Son rapport rendu en plein milieu de l’été avait plutôt été bien accueilli par la profession et les syndicats – elle préconisait de créer un vrai statut de directeur. «Jean-Michel Blanquer m’avait alors informée qu’il ouvrait une concertation avec les partenaires sociaux sur ce sujet. Sans empiéter sur la concertation, il trouvait intéressant que je travaille sur le statut juridique des établissements. Ce que j’ai fait avec cet amendement.»

Que prévoit exactement le texte ?

Le «AC501» de son petit nom permet de créer des «établissements publics des savoirs fondamentaux», qui regrouperaient «les classes d’un collège et d’une ou plusieurs écoles situées dans le même bassin de vie». Est-ce que cela veut dire que demain toutes les écoles pourraient être toutes absorbées par les collèges ? Potentiellement oui. Cécile Rilhas explique : «Au départ, mon arrière-pensée, c’était de viser les écoles rurales, pour qu’il y ait un seul directeur pour plusieurs petites écoles. Ce qui leur permettrait aussi d’avoir une décharge [accordée qu’à partir d’un certain effectif, ndlr]. Mais à ma grande surprise, même en milieu urbain, des interlocuteurs se sont montrés très intéressés par l’idée, qui a été expérimentée en éducation prioritaire.» Cette nouvelle structure juridique, se réjouit-elle, sera donc ouverte «à tous ceux qui l’estiment utile».

Le secrétaire général de SE-Unsa (minoritaire), Stéphane Crochet, bondit de colère : «C’est fou ce décalage, entre ce qu’elle dit et ce qui est écrit dans le texte ! A aucun moment il n’est mentionné que l’accord de la communauté éducative est nécessaire.» Réponse de la députée : «J’ai allégé le texte au maximum pour ne pas créer des carcans et imposer une paperasse pas possible. Mais bien évidemment, ces établissements ne se créeront pas sans l’accord des acteurs locaux. Ce n’est pas le sens du texte.»

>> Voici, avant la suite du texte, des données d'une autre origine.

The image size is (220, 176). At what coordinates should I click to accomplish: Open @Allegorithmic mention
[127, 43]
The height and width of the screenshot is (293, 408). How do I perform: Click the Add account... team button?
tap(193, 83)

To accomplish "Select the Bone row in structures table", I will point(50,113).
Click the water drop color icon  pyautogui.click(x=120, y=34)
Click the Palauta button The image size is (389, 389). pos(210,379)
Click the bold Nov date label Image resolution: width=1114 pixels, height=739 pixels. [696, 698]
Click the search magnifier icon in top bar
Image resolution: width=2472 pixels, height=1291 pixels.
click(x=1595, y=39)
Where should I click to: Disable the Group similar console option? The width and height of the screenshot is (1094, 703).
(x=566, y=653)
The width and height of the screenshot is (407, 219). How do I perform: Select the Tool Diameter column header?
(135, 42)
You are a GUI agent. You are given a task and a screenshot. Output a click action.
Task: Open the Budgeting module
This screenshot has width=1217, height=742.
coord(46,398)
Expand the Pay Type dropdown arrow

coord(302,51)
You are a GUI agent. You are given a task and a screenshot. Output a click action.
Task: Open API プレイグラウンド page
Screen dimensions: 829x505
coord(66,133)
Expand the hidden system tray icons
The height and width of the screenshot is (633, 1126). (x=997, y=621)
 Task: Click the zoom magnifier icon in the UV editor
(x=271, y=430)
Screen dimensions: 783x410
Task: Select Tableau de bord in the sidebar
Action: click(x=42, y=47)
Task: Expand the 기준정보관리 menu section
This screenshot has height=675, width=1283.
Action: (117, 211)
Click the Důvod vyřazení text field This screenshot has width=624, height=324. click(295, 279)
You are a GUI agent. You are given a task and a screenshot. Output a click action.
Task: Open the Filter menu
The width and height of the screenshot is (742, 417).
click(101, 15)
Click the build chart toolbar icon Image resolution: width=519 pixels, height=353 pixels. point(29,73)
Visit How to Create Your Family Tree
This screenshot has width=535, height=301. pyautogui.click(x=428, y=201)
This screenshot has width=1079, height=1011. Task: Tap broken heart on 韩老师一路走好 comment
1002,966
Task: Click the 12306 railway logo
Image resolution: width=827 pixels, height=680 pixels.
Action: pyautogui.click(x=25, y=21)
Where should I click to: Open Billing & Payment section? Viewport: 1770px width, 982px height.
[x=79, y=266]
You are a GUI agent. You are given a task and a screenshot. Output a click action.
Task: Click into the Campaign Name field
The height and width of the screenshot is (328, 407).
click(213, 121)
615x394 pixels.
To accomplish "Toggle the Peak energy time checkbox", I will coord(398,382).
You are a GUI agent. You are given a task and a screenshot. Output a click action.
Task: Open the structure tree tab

Pourquoi les inquiétudes sont si vives ?

La méthode d’abord, qui prend de court les syndicats, même s’ils sont en faveur de plus de ponts pédagogiques entre le primaire et le collège. «On a découvert l’amendement au moment du passage en commission il y a quinze jours, se désole Francette Popineau, du Snuipp, le premier syndicat du primaire). Le cabinet du ministre nous a reçus pour la forme, mais en réalité, le texte n’était plus entre nos mains…» Mais celles des députés. «C’est extrêmement compliqué de les mobiliser. Pour eux, cette loi apparaît surtout comme une somme de petites mesures venant réguler des petits sujets, peste Crochet. Elle n’est pas du tout débattue comme une loi d’orientation importante !» Alors que les conséquences le sont.

Sylvie Plane, professeure émérite de sciences du langage et chroniqueuse à Libé, est tombée de sa chaise quand elle a découvert le texte la semaine dernière. «C’est la mesure qui aura certainement le plus de conséquences concrètes !» A l’écouter, les directeurs d’écoles «se font entourlouper. Ils vont réduire leur nombre pour ensuite donner un statut à quelques-uns d’entre eux. Et encore, ils ne seront qu’un subalterne du principal du collège» ! Pour elle, «l’objectif derrière, c’est de faire des économies en changeant d’échelle». Francette Popineau en est aussi convaincue : «A quel moment il parle de projet éducatif avec cette mesure ? A aucun moment.»